-- BEGIN GIVEN ENTRIES --

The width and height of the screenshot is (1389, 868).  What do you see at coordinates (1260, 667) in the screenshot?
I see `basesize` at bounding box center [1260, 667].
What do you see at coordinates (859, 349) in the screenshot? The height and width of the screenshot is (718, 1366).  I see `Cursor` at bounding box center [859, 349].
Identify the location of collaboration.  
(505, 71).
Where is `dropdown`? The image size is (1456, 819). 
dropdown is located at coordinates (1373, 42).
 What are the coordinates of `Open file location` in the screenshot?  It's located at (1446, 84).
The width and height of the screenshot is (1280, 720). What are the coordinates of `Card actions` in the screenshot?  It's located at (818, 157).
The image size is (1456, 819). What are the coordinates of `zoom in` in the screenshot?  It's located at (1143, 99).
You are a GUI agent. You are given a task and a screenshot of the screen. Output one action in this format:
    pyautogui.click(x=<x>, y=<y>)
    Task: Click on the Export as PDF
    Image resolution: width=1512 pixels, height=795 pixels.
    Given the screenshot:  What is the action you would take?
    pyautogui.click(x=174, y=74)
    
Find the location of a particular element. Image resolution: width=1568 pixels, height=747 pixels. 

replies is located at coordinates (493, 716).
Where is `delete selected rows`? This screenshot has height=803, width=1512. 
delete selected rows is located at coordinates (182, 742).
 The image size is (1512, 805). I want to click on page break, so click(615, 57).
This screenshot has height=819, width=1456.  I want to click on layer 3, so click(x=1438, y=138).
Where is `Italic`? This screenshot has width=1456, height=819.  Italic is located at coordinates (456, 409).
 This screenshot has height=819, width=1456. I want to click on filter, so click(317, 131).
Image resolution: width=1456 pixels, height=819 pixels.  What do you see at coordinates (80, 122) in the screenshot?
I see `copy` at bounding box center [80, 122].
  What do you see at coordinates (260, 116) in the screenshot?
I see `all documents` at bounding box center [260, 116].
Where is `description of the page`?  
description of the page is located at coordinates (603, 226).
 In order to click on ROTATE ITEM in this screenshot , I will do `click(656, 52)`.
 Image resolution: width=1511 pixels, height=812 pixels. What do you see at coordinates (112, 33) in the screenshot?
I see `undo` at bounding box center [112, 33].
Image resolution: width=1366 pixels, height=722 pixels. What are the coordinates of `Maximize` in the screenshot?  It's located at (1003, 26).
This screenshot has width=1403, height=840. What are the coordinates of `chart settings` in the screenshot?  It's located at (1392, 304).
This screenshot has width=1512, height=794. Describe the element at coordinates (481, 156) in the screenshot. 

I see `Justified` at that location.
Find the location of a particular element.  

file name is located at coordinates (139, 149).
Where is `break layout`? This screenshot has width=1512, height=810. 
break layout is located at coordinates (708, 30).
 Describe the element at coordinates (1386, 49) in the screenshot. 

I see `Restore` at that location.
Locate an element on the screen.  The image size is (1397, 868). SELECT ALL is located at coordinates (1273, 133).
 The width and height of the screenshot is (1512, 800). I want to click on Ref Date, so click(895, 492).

-- END GIVEN ENTRIES --

WHAT THE EXERCISE ASKS. Rewrite the listing above, changing each "Where is" to "Where can I find" and keeping everything else the same.

RESULT.
The width and height of the screenshot is (1389, 868).  What do you see at coordinates (1260, 667) in the screenshot?
I see `basesize` at bounding box center [1260, 667].
What do you see at coordinates (859, 349) in the screenshot? The height and width of the screenshot is (718, 1366).  I see `Cursor` at bounding box center [859, 349].
Identify the location of collaboration.  
(505, 71).
Where can I find `dropdown`? The image size is (1456, 819). 
dropdown is located at coordinates (1373, 42).
 What are the coordinates of `Open file location` in the screenshot?  It's located at (1446, 84).
The width and height of the screenshot is (1280, 720). What are the coordinates of `Card actions` in the screenshot?  It's located at (818, 157).
The image size is (1456, 819). What are the coordinates of `zoom in` in the screenshot?  It's located at (1143, 99).
You are a GUI agent. You are given a task and a screenshot of the screen. Output one action in this format:
    pyautogui.click(x=<x>, y=<y>)
    Task: Click on the Export as PDF
    Image resolution: width=1512 pixels, height=795 pixels.
    Given the screenshot:  What is the action you would take?
    pyautogui.click(x=174, y=74)
    
Find the location of a particular element. Image resolution: width=1568 pixels, height=747 pixels. 

replies is located at coordinates (493, 716).
Where can I find `delete selected rows`? This screenshot has height=803, width=1512. 
delete selected rows is located at coordinates (182, 742).
 The image size is (1512, 805). I want to click on page break, so click(615, 57).
This screenshot has height=819, width=1456.  I want to click on layer 3, so click(x=1438, y=138).
Where can I find `Italic`? This screenshot has width=1456, height=819.  Italic is located at coordinates (456, 409).
 This screenshot has height=819, width=1456. I want to click on filter, so click(317, 131).
Image resolution: width=1456 pixels, height=819 pixels.  What do you see at coordinates (80, 122) in the screenshot?
I see `copy` at bounding box center [80, 122].
  What do you see at coordinates (260, 116) in the screenshot?
I see `all documents` at bounding box center [260, 116].
Where can I find `description of the page`?  
description of the page is located at coordinates (603, 226).
 In order to click on ROTATE ITEM in this screenshot , I will do `click(656, 52)`.
 Image resolution: width=1511 pixels, height=812 pixels. What do you see at coordinates (112, 33) in the screenshot?
I see `undo` at bounding box center [112, 33].
Image resolution: width=1366 pixels, height=722 pixels. What are the coordinates of `Maximize` in the screenshot?  It's located at (1003, 26).
This screenshot has width=1403, height=840. What are the coordinates of `chart settings` in the screenshot?  It's located at (1392, 304).
This screenshot has width=1512, height=794. Describe the element at coordinates (481, 156) in the screenshot. 

I see `Justified` at that location.
Find the location of a particular element.  

file name is located at coordinates (139, 149).
Where can I find `break layout`? This screenshot has width=1512, height=810. 
break layout is located at coordinates (708, 30).
 Describe the element at coordinates (1386, 49) in the screenshot. 

I see `Restore` at that location.
Locate an element on the screen.  The image size is (1397, 868). SELECT ALL is located at coordinates (1273, 133).
 The width and height of the screenshot is (1512, 800). I want to click on Ref Date, so click(895, 492).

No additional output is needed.